The most recent volume, a double issue, is full or great
pieces. There are translations from Malayalam, Hindi, Punjabi and Urdu. K Satchidanandan’s translation of his own
poetry from Malayalam stand out, as do poems by Neeru Aseem (translated from
Hindi by the poet and Gurdev Chauhan). Satchidanandan has won multiple awards
for his poetry. Of the poets writing in English there is much to be thankful
for: Priscila Uppal (a Canadian writer) whose poems have the writerly feel of
the academic and of creative writing schools (‘Rilke and I Exchange Emails’,
‘Neighbourhood Watch’ –“Milk distributed at lunch like the first letters of/
the alphabet…”[?]); Kavita Jindal (‘Matter Grows Thin’ & ‘Chaining the
Ecstatic’ – “white flowers begin to gleam/ fresh against green hedges/ in the
slowpouring darkness”); and Harpreet Kaur (‘Silence Returns’ –“Silence perches
on the awning/ on the tongue/ of the moon/ when speech is threatened/ between
you and me.”).
The prose is as rich as the poetry. The piece by Cyril
Dabydeen is in the vein of Naipaulian travelogue grappling with the quirks of a
trip to India by someone from the 180-years old Indian diaspora of South
America and the West Indies. Dabydeen’s piece is wide ranging, if disjointed
and reading like unedited travel notes. Gagan Gill’s ‘Hour of Father, Hour of
Death’, translated from the Hindi by Kuldip Singh is engaging except towards
the end, after the death of Daarji, when it becomes almost a tract on Sikhism.

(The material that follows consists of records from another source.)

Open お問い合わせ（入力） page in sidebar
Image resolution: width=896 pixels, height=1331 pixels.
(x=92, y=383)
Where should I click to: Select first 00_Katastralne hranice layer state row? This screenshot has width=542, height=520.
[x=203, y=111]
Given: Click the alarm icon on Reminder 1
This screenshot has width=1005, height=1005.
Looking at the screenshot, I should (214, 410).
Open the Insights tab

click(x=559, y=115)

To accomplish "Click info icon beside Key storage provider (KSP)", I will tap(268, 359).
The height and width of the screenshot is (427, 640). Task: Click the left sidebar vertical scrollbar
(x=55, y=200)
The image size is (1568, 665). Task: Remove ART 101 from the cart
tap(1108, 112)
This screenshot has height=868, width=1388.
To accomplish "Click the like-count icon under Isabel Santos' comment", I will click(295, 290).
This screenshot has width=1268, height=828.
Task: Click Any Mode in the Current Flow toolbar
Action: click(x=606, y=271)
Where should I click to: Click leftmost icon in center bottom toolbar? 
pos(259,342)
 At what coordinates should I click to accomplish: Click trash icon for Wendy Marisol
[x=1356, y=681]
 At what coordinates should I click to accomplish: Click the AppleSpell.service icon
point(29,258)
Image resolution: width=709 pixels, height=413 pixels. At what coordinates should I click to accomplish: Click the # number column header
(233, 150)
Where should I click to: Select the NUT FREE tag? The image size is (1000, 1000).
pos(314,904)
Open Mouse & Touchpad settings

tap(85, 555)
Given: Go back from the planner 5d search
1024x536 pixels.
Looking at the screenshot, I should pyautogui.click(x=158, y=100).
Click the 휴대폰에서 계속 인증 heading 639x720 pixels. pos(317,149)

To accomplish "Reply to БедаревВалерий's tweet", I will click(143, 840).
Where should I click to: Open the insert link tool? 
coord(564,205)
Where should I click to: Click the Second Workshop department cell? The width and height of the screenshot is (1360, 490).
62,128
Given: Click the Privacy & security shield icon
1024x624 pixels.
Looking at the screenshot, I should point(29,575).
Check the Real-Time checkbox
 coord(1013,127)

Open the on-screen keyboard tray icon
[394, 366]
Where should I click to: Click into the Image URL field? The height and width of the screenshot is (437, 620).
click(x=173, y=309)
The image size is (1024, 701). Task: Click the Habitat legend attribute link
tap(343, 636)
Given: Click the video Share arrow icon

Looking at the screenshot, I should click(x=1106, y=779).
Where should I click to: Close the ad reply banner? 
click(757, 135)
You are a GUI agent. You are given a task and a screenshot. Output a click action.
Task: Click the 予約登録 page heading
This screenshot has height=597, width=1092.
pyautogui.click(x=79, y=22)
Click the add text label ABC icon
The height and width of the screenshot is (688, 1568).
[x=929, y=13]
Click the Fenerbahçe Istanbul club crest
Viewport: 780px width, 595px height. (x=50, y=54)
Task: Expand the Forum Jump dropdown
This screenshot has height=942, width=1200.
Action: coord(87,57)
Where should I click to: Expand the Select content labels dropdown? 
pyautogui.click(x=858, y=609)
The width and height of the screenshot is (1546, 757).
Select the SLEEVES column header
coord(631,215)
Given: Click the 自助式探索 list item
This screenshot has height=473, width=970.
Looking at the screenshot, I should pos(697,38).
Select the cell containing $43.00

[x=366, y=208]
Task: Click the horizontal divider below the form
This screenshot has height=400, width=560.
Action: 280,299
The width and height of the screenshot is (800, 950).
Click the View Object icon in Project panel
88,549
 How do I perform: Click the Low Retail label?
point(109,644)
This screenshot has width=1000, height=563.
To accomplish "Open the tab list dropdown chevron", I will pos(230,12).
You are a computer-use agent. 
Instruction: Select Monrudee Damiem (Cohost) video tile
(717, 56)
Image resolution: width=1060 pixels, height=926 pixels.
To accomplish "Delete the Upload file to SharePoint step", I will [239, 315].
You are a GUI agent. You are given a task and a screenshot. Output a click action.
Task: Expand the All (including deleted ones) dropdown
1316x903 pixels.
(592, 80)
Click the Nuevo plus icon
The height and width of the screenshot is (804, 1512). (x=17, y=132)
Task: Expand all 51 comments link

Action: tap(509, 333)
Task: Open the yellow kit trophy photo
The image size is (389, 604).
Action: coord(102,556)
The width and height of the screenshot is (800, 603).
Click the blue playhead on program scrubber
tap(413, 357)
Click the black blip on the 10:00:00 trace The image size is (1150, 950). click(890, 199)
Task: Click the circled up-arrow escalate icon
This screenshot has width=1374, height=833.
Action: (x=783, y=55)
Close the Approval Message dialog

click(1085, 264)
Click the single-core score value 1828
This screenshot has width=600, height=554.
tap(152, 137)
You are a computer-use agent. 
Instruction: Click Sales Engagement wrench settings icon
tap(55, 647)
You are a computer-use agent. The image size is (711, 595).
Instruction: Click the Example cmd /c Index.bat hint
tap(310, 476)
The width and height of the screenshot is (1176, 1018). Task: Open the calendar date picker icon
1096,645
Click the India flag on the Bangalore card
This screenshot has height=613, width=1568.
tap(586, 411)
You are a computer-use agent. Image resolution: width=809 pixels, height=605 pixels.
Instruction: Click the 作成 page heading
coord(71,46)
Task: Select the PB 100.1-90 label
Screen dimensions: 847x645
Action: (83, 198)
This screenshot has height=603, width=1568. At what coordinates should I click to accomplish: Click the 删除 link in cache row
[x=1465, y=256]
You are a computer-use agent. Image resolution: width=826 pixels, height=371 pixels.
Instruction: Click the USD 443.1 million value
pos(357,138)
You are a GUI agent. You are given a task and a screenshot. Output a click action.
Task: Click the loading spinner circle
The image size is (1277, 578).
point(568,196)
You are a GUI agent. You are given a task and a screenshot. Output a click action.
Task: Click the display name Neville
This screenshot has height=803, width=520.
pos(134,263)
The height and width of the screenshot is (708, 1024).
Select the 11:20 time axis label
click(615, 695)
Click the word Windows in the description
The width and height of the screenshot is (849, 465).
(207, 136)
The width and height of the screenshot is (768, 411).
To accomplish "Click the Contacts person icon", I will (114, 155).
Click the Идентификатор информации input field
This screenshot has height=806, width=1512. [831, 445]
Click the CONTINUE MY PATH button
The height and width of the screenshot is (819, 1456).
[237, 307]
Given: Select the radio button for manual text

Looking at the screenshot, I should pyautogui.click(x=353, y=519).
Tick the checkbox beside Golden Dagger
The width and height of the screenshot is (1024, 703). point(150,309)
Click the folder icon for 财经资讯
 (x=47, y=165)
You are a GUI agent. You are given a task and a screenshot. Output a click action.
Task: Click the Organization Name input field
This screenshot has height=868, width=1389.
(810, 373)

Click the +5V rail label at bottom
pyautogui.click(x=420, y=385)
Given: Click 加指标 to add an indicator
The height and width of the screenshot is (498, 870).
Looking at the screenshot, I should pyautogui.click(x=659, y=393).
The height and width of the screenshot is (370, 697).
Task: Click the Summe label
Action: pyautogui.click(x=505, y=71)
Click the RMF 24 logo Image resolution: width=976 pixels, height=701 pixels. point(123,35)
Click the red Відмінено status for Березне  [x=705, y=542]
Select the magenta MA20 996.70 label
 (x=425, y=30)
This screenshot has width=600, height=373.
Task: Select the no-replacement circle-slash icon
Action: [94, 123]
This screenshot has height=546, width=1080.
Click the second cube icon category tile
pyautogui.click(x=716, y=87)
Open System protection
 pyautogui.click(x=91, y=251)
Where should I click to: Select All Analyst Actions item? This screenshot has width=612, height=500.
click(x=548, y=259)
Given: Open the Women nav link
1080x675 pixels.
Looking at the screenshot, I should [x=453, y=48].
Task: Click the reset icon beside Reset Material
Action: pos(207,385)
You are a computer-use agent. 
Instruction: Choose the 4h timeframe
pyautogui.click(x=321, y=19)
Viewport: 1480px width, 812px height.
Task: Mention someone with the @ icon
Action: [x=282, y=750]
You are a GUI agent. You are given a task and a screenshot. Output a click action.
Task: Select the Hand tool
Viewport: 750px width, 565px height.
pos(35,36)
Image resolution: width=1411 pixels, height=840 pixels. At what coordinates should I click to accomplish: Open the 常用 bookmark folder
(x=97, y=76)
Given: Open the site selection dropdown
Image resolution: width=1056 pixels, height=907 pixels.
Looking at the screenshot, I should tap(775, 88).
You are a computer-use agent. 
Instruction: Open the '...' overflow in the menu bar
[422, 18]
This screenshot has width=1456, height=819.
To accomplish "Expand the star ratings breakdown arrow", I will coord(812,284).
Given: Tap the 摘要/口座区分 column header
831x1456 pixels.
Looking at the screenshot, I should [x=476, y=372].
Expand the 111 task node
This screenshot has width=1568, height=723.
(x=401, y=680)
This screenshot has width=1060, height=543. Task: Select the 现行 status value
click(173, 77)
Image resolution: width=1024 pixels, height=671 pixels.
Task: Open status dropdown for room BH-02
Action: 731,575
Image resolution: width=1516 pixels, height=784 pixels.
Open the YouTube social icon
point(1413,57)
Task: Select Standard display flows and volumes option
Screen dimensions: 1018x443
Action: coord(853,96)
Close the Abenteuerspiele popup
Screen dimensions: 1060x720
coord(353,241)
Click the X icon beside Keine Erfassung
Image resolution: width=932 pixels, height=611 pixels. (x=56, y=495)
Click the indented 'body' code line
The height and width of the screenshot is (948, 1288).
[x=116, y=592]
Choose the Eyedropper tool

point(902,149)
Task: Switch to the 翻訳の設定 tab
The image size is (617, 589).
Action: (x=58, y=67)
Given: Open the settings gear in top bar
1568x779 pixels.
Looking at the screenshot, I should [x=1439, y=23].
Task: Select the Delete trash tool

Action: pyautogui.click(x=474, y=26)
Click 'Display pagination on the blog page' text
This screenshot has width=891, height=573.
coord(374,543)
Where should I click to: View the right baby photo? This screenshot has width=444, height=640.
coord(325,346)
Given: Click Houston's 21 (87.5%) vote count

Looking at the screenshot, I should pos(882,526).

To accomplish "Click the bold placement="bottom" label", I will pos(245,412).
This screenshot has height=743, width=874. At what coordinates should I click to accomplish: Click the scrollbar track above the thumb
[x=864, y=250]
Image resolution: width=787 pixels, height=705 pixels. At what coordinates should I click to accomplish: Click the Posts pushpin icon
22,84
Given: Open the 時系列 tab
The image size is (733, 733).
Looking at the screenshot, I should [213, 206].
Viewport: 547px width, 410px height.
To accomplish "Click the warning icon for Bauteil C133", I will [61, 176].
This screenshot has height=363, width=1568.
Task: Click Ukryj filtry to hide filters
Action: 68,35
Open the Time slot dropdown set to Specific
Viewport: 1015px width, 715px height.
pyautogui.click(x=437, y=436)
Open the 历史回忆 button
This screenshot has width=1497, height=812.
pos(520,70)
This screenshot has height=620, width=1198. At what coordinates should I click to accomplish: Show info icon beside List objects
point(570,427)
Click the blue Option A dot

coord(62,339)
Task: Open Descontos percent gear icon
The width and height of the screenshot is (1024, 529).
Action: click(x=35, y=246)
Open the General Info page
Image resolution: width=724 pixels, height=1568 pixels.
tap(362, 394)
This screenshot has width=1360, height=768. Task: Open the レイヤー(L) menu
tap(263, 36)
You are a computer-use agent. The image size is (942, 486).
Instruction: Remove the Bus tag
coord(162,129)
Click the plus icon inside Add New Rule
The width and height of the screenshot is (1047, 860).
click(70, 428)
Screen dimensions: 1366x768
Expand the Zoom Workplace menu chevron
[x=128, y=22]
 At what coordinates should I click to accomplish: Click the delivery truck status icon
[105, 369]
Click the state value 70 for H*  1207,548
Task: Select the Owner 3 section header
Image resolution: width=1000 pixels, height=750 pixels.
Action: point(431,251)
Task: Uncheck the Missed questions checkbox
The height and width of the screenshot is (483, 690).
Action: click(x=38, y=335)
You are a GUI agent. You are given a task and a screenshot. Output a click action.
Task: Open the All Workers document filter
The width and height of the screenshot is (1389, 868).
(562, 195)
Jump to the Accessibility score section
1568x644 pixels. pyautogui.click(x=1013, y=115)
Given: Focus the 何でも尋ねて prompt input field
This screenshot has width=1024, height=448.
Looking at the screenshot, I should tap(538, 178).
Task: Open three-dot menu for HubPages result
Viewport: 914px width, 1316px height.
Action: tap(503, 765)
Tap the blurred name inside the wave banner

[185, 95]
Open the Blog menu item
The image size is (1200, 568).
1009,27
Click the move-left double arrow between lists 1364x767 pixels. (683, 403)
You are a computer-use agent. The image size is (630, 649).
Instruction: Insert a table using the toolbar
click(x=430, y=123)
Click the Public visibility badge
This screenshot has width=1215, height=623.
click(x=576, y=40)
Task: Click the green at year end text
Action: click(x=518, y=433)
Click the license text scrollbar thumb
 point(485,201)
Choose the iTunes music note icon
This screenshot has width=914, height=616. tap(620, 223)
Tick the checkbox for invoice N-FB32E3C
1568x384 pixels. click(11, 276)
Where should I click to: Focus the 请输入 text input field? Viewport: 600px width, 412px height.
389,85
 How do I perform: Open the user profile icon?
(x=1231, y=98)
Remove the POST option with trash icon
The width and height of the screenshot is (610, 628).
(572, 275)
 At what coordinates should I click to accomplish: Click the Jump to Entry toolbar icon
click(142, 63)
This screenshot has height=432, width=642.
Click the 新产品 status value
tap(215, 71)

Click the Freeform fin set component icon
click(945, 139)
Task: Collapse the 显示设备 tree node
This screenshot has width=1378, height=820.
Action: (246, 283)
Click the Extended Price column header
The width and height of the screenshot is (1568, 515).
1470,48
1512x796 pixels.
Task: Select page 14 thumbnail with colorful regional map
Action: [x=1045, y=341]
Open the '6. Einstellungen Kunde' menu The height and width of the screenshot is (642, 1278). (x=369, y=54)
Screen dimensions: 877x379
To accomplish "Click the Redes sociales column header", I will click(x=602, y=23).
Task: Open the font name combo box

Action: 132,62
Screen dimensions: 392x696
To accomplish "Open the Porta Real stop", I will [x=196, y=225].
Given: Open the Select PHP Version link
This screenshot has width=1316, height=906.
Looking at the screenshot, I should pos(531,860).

The death rituals of Sikhism that has come out of that ancient culture that has
come to be called Hinduism were revelatory. Perhaps, I also enjoyed this piece
for some of the untranslatable Hindi words of my childhood still used in the
Hindu/Indian communities in South America and the Caribbean (and in this
community’s the second and third exiles in North America and Europe), words
such as: Mamoo (mother’s brother), Chacha (father’s brother), Bua (father’s
sister), and that indescribable act of the offerings of water for the departed
and in puja.
There are fine shorter pieces of fiction by Kapil Chaudaha
(‘Gravitational Love’) and Subhash Chandra (‘The Gynaecologist), and essays by Shikha Kenneth on Sartre, Swaraj
Raj on Rushdie and Jagtej Kaur Grewal on Rabindranath Tagore’s approach to art.
The short prose (fiction) piece that stands out is Jaiwanti
Dimri’s ‘The Story That Hung Around the Neck.’ This is a translation from the
Hindi by the author. As the title suggests, this is a story about writing a
story—or so it seems. The playful voice in this story is a reminder that
Indians have been writing stories/fictions since ancient times and that the
institutional knowledge, technique and expertise that come with this lengthy
engagement with this art form is unsurpassed in English Literature. Yes, I did say
that this was a translation. Thus far, South
Asian Ensemble’s great and extraordinary contribution to contemporary world
literature is, perhaps, in its offerings of translations from Indian languages.